Lipopolysaccharide stimulates adrenal steroidogenesis in rodent cells by a NFkB dependent mechanism involving COX-2 activation

MARTINEZ CALEJMAN C; ASTORT F; DI GRUCCIO JM; REPETTO EM; MERCAU M; GIORDANINO EF; SANCHEZ R; PIGNATARO O; ARIAS P; CYMERYNG CB

MOLECULAR AND CELLULAR ENDOCRINOLOGY.

ELSEVIER IRELAND LTD

Lugar: Amsterdam; Año: 2011 vol. 337 p. 1 - 6

0303-7207

Stimulation of adrenal steroidogenesis is involved in the HPA response to exogenous noxa. Although inflammatory cytokines can mediate the LPS- triggered activation of the HPA, direct effects of LPS on glucocorticoid release have been described. Present studies were undertaken to characterize the molecular mechanisms underlying the effect of LPS on steroid secretion in isolated rodent adrenal cells, assessing the participation of NFkB and COX-2 activities in this response.
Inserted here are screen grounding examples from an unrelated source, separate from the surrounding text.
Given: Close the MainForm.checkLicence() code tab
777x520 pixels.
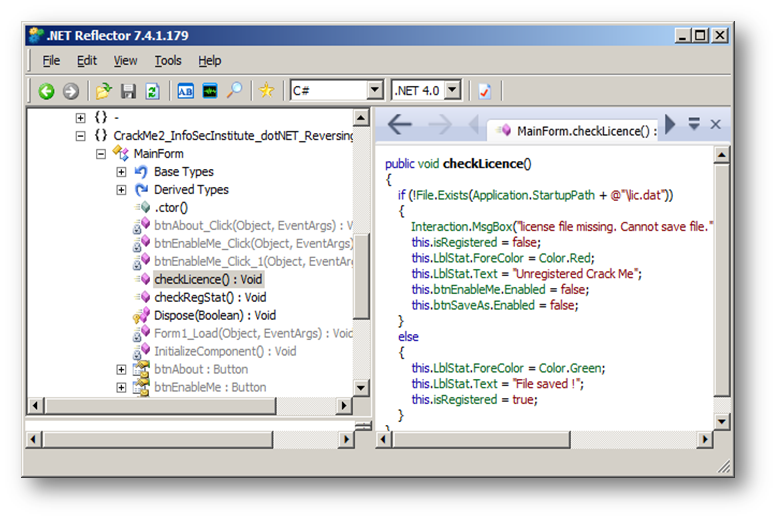Looking at the screenshot, I should [x=715, y=125].
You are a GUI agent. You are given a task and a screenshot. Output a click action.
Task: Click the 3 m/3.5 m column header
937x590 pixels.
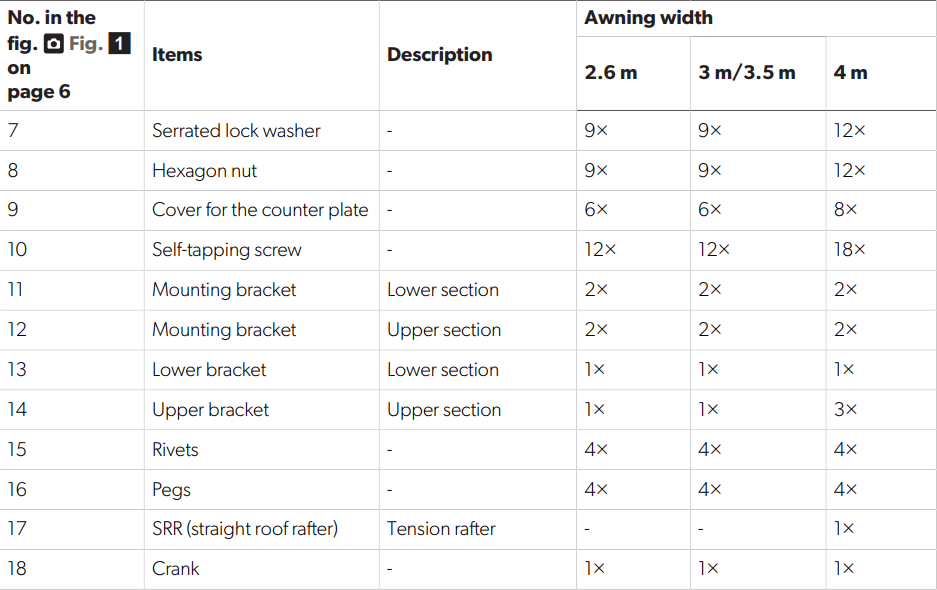tap(746, 73)
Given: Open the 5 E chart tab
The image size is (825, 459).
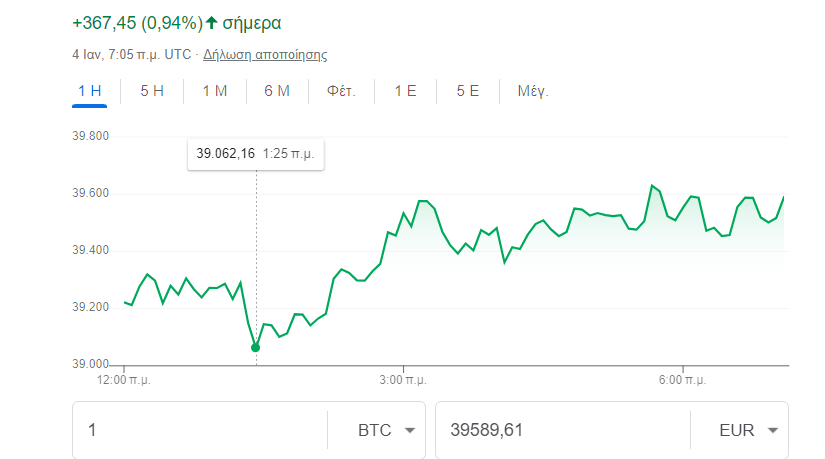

Our results show that LPS treatment stimulates steroidogenesis in murine and rat adrenocortical cells, and that Y1 cells express the binding- transducing complex TLR-4/CD14/MD-2, as demonstrated by RT-PCR. NFkB activity and COX-2 protein levels are increased in this cell line by LPS treatment, and pharmacologic and molecular manipulation of the NFkB pathway significantly affected both COX-2 protein levels and steroid production. Finally, pharmacological inhibition of COX-2 activity significantly impairs steroid production. Thus, our results strongly suggest that the mechanism involved in the stimulation of steroidogenesis by LPS in rodent adrenal cells involves the activation of the NFkB signaling pathway and the induction of COX-2.